▶ _THE TASK_: Write out exactly the lines of the entries below from the one holding "Task: Change the Fond quantity dropdown" to the one holding "You are a computer-use agent. Image", inclusive, and leave out all other lines.

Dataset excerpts
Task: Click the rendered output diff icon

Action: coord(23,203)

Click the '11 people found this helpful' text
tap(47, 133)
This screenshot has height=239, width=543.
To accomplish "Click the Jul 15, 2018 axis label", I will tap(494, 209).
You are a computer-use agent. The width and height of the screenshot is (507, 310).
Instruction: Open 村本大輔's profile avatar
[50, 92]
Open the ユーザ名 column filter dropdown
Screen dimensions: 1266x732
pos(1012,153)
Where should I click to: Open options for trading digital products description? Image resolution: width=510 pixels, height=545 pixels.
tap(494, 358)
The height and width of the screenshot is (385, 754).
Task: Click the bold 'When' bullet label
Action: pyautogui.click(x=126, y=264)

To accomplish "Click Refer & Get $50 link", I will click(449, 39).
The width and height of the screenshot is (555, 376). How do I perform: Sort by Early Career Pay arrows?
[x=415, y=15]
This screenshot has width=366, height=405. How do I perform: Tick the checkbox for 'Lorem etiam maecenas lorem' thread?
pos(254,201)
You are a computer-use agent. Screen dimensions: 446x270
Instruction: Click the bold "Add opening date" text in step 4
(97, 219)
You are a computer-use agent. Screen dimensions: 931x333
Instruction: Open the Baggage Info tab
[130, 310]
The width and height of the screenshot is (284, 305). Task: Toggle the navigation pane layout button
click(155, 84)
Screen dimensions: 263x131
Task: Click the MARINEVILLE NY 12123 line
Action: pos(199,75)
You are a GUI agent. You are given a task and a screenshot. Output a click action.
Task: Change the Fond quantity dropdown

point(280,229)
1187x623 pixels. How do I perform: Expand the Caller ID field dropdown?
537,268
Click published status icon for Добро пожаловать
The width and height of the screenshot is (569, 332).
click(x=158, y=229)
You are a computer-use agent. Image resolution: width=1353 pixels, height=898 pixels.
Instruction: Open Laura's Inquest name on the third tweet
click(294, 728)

▶ _OUTPUT OF THE EXERCISE_:
Task: Change the Fond quantity dropdown

point(280,229)
1187x623 pixels. How do I perform: Expand the Caller ID field dropdown?
537,268
Click published status icon for Добро пожаловать
The width and height of the screenshot is (569, 332).
click(x=158, y=229)
You are a computer-use agent. Image resolution: width=1353 pixels, height=898 pixels.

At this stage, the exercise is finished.